Well, I have news for you. If you got spiders, mice, pigeons or even people - guess what, bucko  - that's an ecosystem. People are part of nature if we like it or not. In fact, human cells only make up 43 per cent of all cells in the human body. The rest are microscopic organisms - bacteria, fungi, archaea and viruses. 

In 'Get Clean', a participant sees his face/body and direct surroundings emerged into a dynamic ecosystem full of natural elements. The participant can experience that separating themselves from this ecosystem is an active and difficult process which is nullified the moment you stop this act of separation. The participant uses a sponge to remove the ecosystem from his own surroundings and finds out that removing nature from themselves is feels very unnatural.

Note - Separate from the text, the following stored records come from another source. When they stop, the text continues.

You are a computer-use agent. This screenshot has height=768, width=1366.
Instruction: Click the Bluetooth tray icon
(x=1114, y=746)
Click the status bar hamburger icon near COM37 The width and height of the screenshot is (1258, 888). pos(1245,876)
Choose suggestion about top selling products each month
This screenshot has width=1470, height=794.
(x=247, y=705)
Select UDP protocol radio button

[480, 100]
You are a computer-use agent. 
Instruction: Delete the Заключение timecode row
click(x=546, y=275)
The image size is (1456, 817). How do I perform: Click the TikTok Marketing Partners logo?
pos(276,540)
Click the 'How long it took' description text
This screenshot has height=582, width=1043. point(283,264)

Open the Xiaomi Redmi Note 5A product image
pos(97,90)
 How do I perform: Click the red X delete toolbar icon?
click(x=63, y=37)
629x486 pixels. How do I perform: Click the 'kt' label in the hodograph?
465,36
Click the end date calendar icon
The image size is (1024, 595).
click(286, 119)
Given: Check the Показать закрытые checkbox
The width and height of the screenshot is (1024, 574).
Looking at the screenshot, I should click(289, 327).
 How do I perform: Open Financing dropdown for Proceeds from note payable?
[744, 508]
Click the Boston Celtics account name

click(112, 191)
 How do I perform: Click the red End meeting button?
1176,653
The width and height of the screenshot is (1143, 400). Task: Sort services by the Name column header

- implementation and description -

'Get Clean' is made up out of OF code (a modified particle simulator (OF particles example) and a video grabber), a beamer and a kitchen sponge which functions as a mouse. The beamer projects this 'grabbed' video, with the particle layer, on the wall. The sponge can be used as a mouse to interact and repel the 'ecosystem'. The sponge mouse was created by stripping a mouse and putting the relevant sensors inside the sponge. 

- video -

 

- process and motivation -

Creating an installation with OpenFrameworks was a hard and arduous process. Several ideas fell flat since I could not get the tech/OfAddons to work. I was experimenting a lot with altering the beamer projection with water and tearing up some of the older tools/technology I had laying around at home, like breaking open a mouse and exploring what I could do with the technology inside. Later, these mouse sensors found their way back into my project.

When I decided I wanted to make an installation on the spatialisation from nature, the question became in what way I would connect this to OpenFrameworks and what would work on OpenFrameworks. After exploring some of the OF examples, I found the example of the particle system and knew it would be a good basis to simulate the ecosystem. I then played around with the code and changed the interaction, so that the particles looked and behaved slightly different - repel when the mouse is pressed and wander randomly when the mouse was released. I added some video grabber software to add the participants' direct surroundings. I liked the idea of interacting with the sponge since it symbolises cleanliness. At first, I wanted to be able to track the sponge so that where the sponge was on the camera, there it would also repel the ecosystem, but this turned out impossible with the sensors I had laying around at home and the time I had left. Instead, I added the mouse sensors into the sponge. This sponge mouse turned out to be quite hard to operate which was a nice unforeseen effect which further drives home the point that spatialisation from nature is an active and difficult process.